A member of a new class of antineoplastic agents (taxanes), paclitaxel is a natural diterpene product, isolated from the bark of Taxus brevifolia.
Clinically active in ovarian, breast and non-small lung cancer.
Severe reactions: 2%.
Hypersensitivity reactions: > 10%.
Bronchospasm, dyspnea (81%).
Urticaria, erythematous rash (74%).
Pneumonitis (in previously irradiated patients).
Basophil histamine release: non IgE-mediated response.
The vehicle (cremophor EL + ethanol) is likely to be responsible.
Premedication is effective. Numerous prophylactic regimens have been published:
- 1° 20 mg dexamethasone orally 12 hours and 6 hours before paclitaxel, and 20 mg I.V just before treatment + 50 mg diphenhydramine orally 12 hours and 6 hours before paclitaxel, and 50 mg I.V just before treatment + 25 mg ephedrine sulfate orally one hour before paclitaxel (if possible).
- 2° 5 to 20 mg dexamethasone I.V + 50 mg diphenhydramine I.V + 300 mg cimetidine or 50 mg ranitidine I.V 30 minutes before paclitaxel.
- 3° 20 mg dexamethasone I.V just before paclitaxel + 50 mg orphenadrine I.M, and 300 mg cimetidine I.V one hour before paclitaxel.

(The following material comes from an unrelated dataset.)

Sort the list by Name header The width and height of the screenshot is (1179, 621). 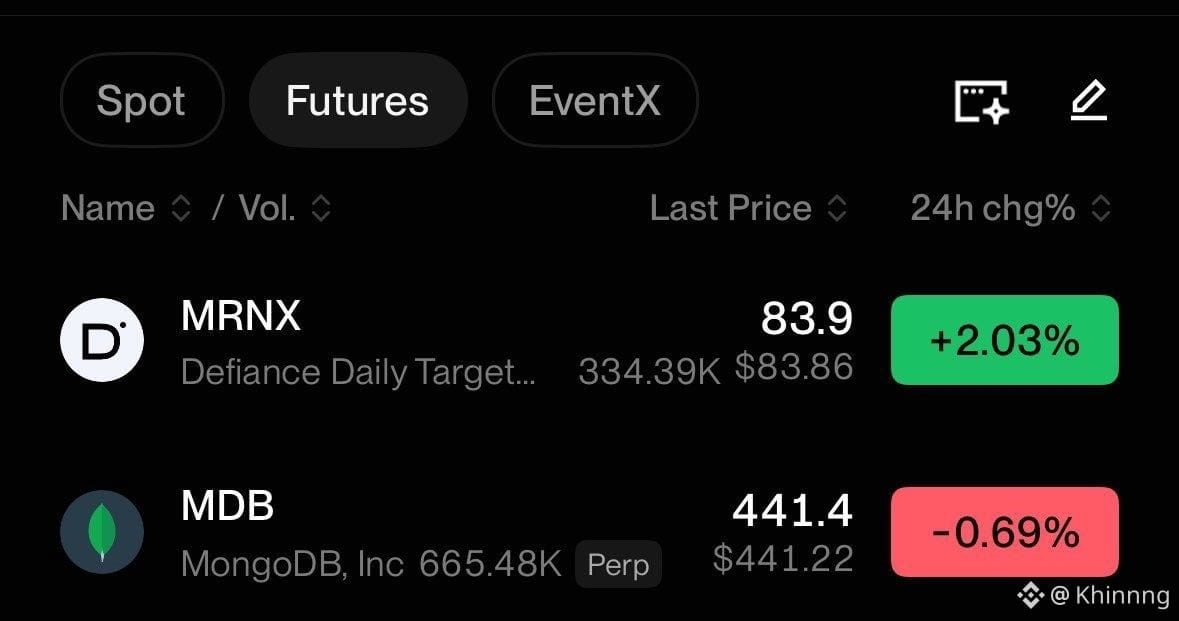[x=108, y=208]
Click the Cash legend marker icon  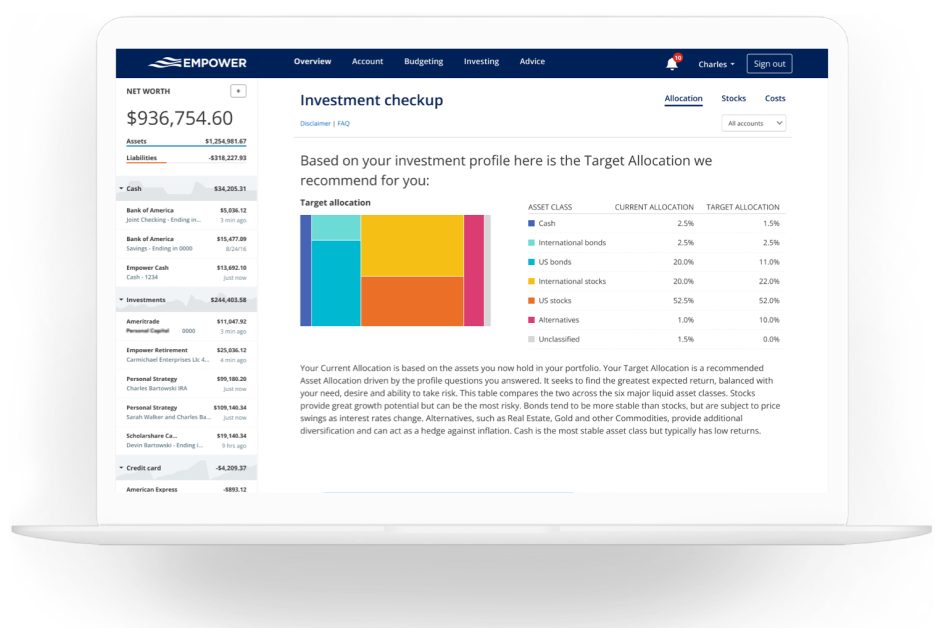coord(531,223)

1/100000 (1, 2, 4, 8 ml) to 1 ml undiluted solution, then continuous infusion.
Alternative formulations of paclitaxel:
- polyethylene glycol (decreases the antitumor activity of taxol)
- cyclodextrins (renal and hemolytic toxicity)
- polyvinylpyrrolidone nanoparticles (improvement in antitumor efficacy)
- phospholipid suspensions: liposomes (increased efficacy)
Clinical efficacy needs to be established.